- **ACTION ITEM**:
Only an exact repetition of the entries counts as an answer.

*** MATERIAL TO PROCESS Section Begins ***

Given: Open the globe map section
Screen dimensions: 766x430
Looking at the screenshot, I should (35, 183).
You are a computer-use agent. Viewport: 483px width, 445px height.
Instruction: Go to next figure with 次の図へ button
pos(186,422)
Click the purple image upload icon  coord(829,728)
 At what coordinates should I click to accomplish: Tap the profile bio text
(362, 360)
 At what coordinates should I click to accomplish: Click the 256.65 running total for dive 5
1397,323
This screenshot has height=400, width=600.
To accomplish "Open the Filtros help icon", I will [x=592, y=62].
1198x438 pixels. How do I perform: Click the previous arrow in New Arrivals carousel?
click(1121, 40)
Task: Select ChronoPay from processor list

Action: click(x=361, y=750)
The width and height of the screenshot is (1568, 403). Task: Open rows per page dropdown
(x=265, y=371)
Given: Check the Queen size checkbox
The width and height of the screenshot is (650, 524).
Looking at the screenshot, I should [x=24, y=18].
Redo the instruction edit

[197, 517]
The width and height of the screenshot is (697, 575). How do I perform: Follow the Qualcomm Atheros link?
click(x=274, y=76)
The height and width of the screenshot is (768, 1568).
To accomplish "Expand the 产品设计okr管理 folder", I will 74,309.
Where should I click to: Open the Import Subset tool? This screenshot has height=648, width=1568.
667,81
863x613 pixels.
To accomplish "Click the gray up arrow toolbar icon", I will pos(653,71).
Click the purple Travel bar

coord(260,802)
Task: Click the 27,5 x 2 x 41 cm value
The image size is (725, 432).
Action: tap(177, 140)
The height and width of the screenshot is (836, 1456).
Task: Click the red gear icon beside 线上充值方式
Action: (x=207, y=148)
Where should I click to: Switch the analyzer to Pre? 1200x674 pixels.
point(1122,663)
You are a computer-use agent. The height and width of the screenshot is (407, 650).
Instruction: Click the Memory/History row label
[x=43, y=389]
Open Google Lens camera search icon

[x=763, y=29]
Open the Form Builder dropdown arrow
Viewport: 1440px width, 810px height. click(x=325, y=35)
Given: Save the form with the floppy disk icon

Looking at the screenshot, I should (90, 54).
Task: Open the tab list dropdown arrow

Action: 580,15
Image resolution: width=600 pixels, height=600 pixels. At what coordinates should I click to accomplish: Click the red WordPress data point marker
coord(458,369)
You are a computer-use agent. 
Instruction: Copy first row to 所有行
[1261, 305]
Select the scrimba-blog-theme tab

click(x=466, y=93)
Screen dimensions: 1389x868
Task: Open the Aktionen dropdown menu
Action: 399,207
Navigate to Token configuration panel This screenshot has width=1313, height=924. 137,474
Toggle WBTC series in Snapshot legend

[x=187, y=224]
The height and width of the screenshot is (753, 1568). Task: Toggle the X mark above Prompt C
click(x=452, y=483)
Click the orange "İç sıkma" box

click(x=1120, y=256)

*** MATERIAL TO PROCESS Section Ends ***

- **RESPONSE TO THE EXERCISE**:
Given: Open the globe map section
Screen dimensions: 766x430
Looking at the screenshot, I should (35, 183).
You are a computer-use agent. Viewport: 483px width, 445px height.
Instruction: Go to next figure with 次の図へ button
pos(186,422)
Click the purple image upload icon  coord(829,728)
 At what coordinates should I click to accomplish: Tap the profile bio text
(362, 360)
 At what coordinates should I click to accomplish: Click the 256.65 running total for dive 5
1397,323
This screenshot has height=400, width=600.
To accomplish "Open the Filtros help icon", I will [x=592, y=62].
1198x438 pixels. How do I perform: Click the previous arrow in New Arrivals carousel?
click(1121, 40)
Task: Select ChronoPay from processor list

Action: click(x=361, y=750)
The width and height of the screenshot is (1568, 403). Task: Open rows per page dropdown
(x=265, y=371)
Given: Check the Queen size checkbox
The width and height of the screenshot is (650, 524).
Looking at the screenshot, I should [x=24, y=18].
Redo the instruction edit

[197, 517]
The width and height of the screenshot is (697, 575). How do I perform: Follow the Qualcomm Atheros link?
click(x=274, y=76)
The height and width of the screenshot is (768, 1568).
To accomplish "Expand the 产品设计okr管理 folder", I will 74,309.
Where should I click to: Open the Import Subset tool? This screenshot has height=648, width=1568.
667,81
863x613 pixels.
To accomplish "Click the gray up arrow toolbar icon", I will pos(653,71).
Click the purple Travel bar

coord(260,802)
Task: Click the 27,5 x 2 x 41 cm value
The image size is (725, 432).
Action: tap(177, 140)
The height and width of the screenshot is (836, 1456).
Task: Click the red gear icon beside 线上充值方式
Action: (x=207, y=148)
Where should I click to: Switch the analyzer to Pre? 1200x674 pixels.
point(1122,663)
You are a computer-use agent. The height and width of the screenshot is (407, 650).
Instruction: Click the Memory/History row label
[x=43, y=389]
Open Google Lens camera search icon

[x=763, y=29]
Open the Form Builder dropdown arrow
Viewport: 1440px width, 810px height. click(x=325, y=35)
Given: Save the form with the floppy disk icon

Looking at the screenshot, I should (90, 54).
Task: Open the tab list dropdown arrow

Action: 580,15
Image resolution: width=600 pixels, height=600 pixels. At what coordinates should I click to accomplish: Click the red WordPress data point marker
coord(458,369)
You are a computer-use agent. 
Instruction: Copy first row to 所有行
[1261, 305]
Select the scrimba-blog-theme tab

click(x=466, y=93)
Screen dimensions: 1389x868
Task: Open the Aktionen dropdown menu
Action: 399,207
Navigate to Token configuration panel This screenshot has width=1313, height=924. 137,474
Toggle WBTC series in Snapshot legend

[x=187, y=224]
The height and width of the screenshot is (753, 1568). Task: Toggle the X mark above Prompt C
click(x=452, y=483)
Click the orange "İç sıkma" box

click(x=1120, y=256)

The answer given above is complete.